AKS : Je ne sais pas tout. Ce que je sais c'est qu'on a essayé de faire du mieux possible. J'ai joué aussi en équipe avec Simon Gauzy. Quand il a intégré l'équipe de France, on peut dire qu'à ce moment-là il était moins fort que moi, donc il avait une tendance à regarder un petit peu ce qu'on faisait forcément, même s'il nous a dépassés hyper rapidement. Mais si j'ai pu l'aider  à atteindre un petit peu son potentiel… Ou alors même pour la relance puisqu'à ce moment-là il s'entraînait avec nous, donc lui il était quand même plus jeune. Il a été en équipe de France junior avec moi alors qu'il était minime, donc moi j'étais le numéro 1 français et en junior, j'étais déjà 140 mondial ou quelque chose comme ça. À ce niveau-là, on peut dire que j'ai eu une petite influence, mais franchement c'est pas grand-chose, il y a beaucoup de gens qui ont eu beaucoup plus d'influence que moi sur l'équipe de France. J'ai essayé de faire mon histoire du mieux possible et puis c'est un temps que j'ai adoré, j'ai adoré jouer pour l'équipe de France mais maintenant je joue pour le Bénin, d'ailleurs c'est aussi pour ça que j'ai arrêté l'équipe de France, parce que je voulais vraiment qu'il y ait une page qui se tourne. Je ne voulais pas les Championnats de France individuels, même si c'est la compétition sur laquelle je me suis le plus battu dans ma vie. Je me suis éclaté, mais maintenant c'est fini, je suis là avec le Bénin et c'est une autre histoire de ma carrière.

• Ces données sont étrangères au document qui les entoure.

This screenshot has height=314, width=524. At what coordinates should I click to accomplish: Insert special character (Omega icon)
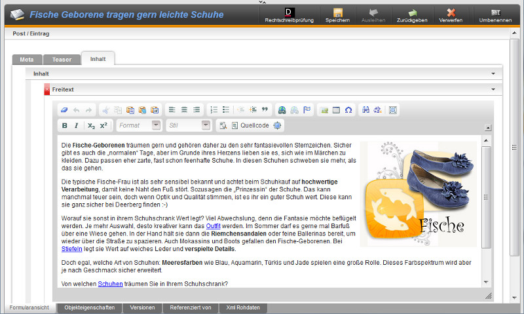(x=348, y=110)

FSF : Vous avez commencé le ping à 10 ans, avez-vous suivi le parcours typique d’un jeune pongiste voulant devenir professionnel ? Était-ce dans les plans ?

AKS : C'était hyper cadré dans le sens où j'étais sûr que je n'étais pas là pour être sportif professionnel (rires) ! C'est juste que j'adorais m'éclater, j'adorais la victoire, j'adorais gagner. Il y avait mon frère qui jouait aussi, donc je le suivais. Peut-être que d'autres personnes avaient une vue plus grande pour moi. Quand on a 10 ans, on a aussi rêvé d'être pompier. Mais c'est vrai que mon premier entraîneur Philippe Georgelin ainsi que Manasse Batix (le père d'Ylane qui représente le Cameroun et actuellement 119ᵉ mondial, ndlr) ont tout de suite dit à mon frère qu'il valait mieux que je fasse du ping. À ce moment-là, j'avais 9 ans et demi et j'avais fait un tournoi après l'école et j'avais failli battre quelqu'un qui faisait du ping en club. Mon frère qui en faisait déjà l'a également pensé. Le ping, c'est un sport qui est très dur, très compliqué de jouer avec un objet qui est le prolongement du corps n'est pas si évident, même pour les joueurs amateurs. C'est pas parce que j'ai réussi à atteindre un niveau où forcément on me voit un peu plus sur le devant de la scène mondiale que je ne me rends pas compte de la difficulté du sport… Je suis un joueur qui fait beaucoup de tournois et quand je me retrouve dans des salles, quand je parle aux gens, peu importe le niveau du joueur en face, je me rends compte de la difficulté. On a tous souffert dans ce sport (rires). En tant que pongiste, on sait tous de quoi on parle ! 

Abdel-Kader Salifou et Manasse Batix lors des Frances 2025.
Abdel-Kader Salifou et Manasse Batix lors des Frances 2025.Abdel-Kader Salifou

FSF : Vous êtes un joueur plutôt spectaculaire et offensif, ça a toujours été logique d’évoluer ainsi ?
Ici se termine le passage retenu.